"À cause des conditions climatiques": trois réacteurs nucléaires encore à l'arrêt en France
Trois réacteurs nucléaires situés en bord de fleuve sont encore à l'arrêt mardi en France, en raison de la forte chaleur qui perdure dans le pays, a indiqué l'exploitant EDF à l'AFP.

"À cause des conditions climatiques" et pour respecter les conditions de rejet des eaux ayant servi au refroidissement des centrales, sont arrêtés les réacteurs n°2 à Golfech (Tarn-et-Garonne), depuis le 9 juillet, n°3 au Bugey (Ain), depuis le 10 juillet et n°2 à Chooz (Ardennes), depuis le 11 juillet.
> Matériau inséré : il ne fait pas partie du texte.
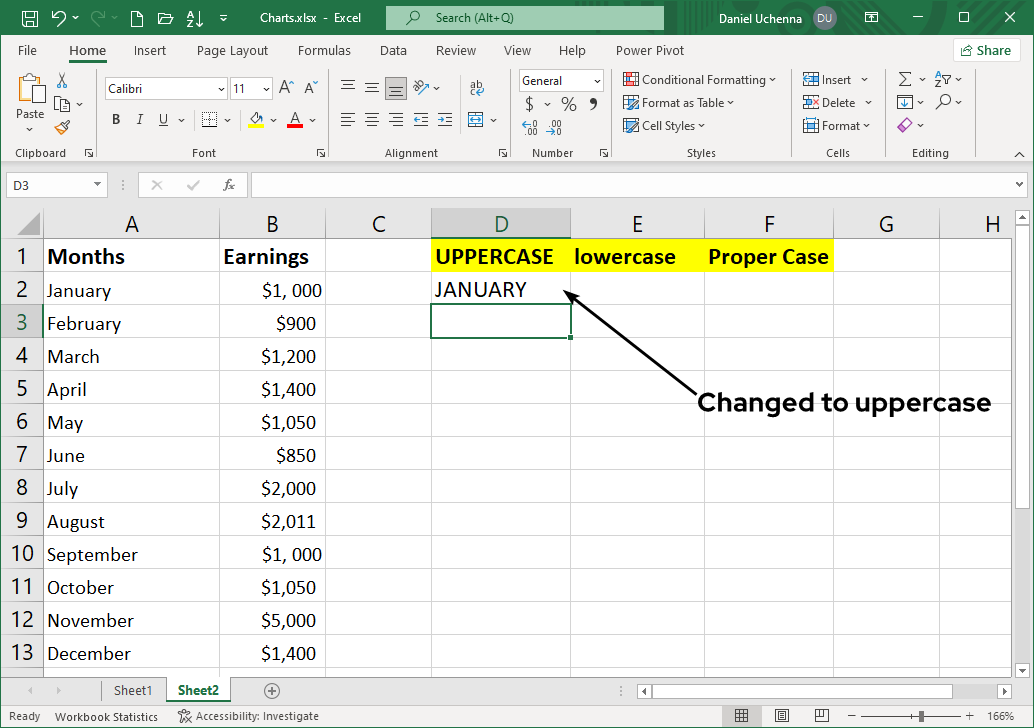Toggle Bottom Align for the cell
This screenshot has width=1034, height=728.
point(396,88)
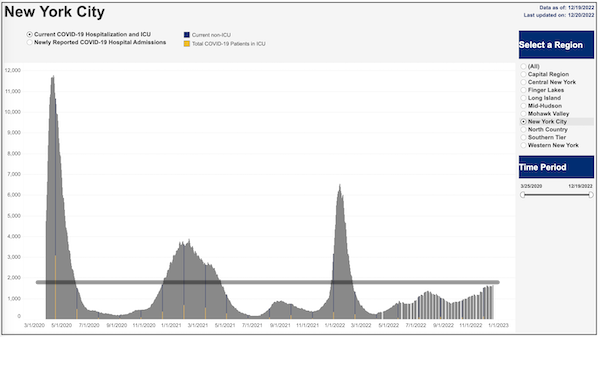Select Western New York region
This screenshot has width=600, height=378.
(x=523, y=145)
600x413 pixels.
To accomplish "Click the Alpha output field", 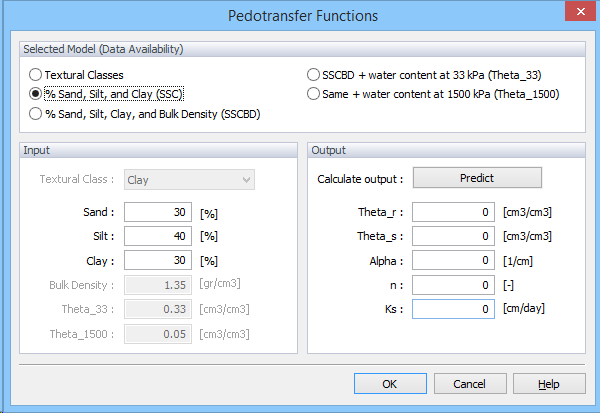I will (453, 260).
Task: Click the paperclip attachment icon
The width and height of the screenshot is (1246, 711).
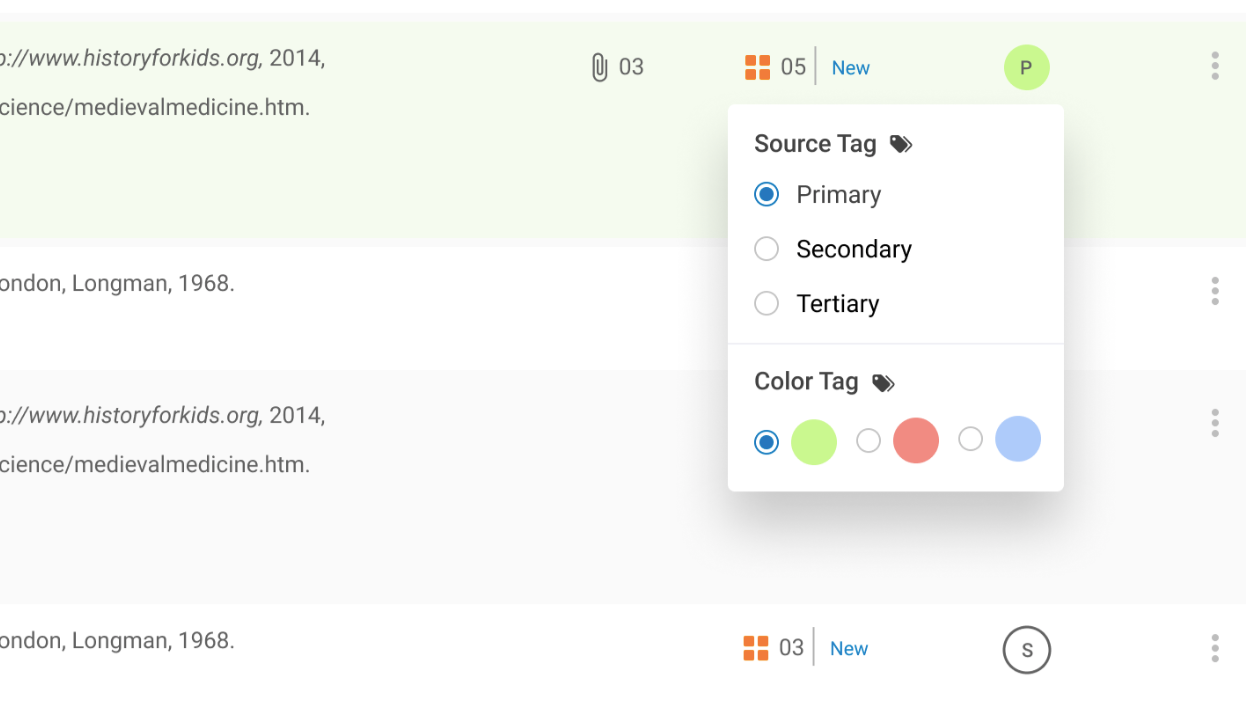Action: (600, 68)
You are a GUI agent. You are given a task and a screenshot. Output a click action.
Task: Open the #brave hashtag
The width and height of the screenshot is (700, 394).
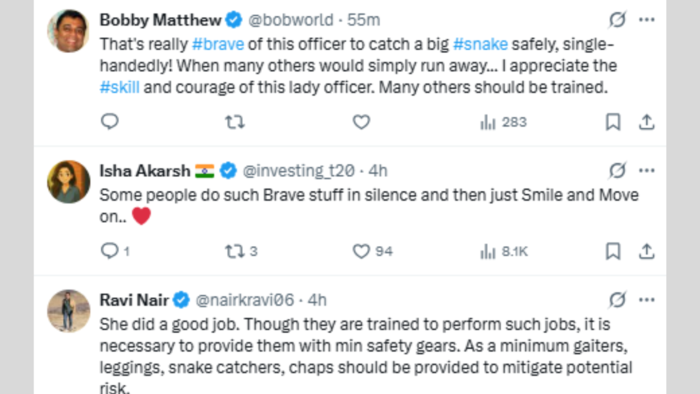coord(218,44)
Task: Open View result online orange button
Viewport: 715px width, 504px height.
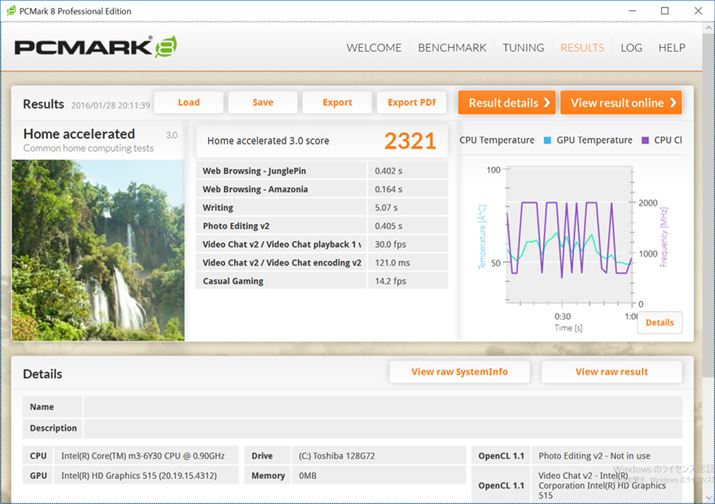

Six autres réacteurs "peuvent être amenés à adapter leur puissance" suivant l'évolution de la situation: il s'agit des réacteurs n°1 et 2 à Saint-Alban (Isère), n°1 et 3 au Blayais (Gironde), et des n°4 et 5 à la centrale du Bugey, a-t-on précisé à EDF. La France compte 57 réacteurs nucléaires, assurant quelque 70% de sa production d'électricité.
Tous sont installés au bord d'un fleuve ou de la mer pour permettre le refroidissement des installations. Limiter les dégâts sur les écosystèmes aquatiques En vue de limiter les dégâts sur les écosystèmes aquatiques provoqués par la chaleur de l'eau rejetée par les centrales, l'Autorité de sûreté nucléaire (ASNR) fixe pour chaque site des limites de température de l'eau. Celles-ci obligent EDF à abaisser dans certaines circonstances le niveau d'activité de ses centrales nucléaires.
Toute vague de chaleur, comme celle qui a commencé le 4 juillet en France, aboutit donc à réduire la production d'électricité nucléaire. La vague de chaleur actuelle devrait refluer à partir de mercredi, avec plus aucun département en alerte rouge canicule à compter de 06H00 du matin, selon le dernier bulletin de Météo-France. Mardi, la température la plus élevée (42,3°C) a été relevée à Sartène, en Corse-du-Sud.
Mercredi, les températures les plus élevées, entre 36 et 38 °C, ne concerneront plus qu'une zone autour du massif central allant du Midi toulousain à la vallée du Rhône en passant par le Centre.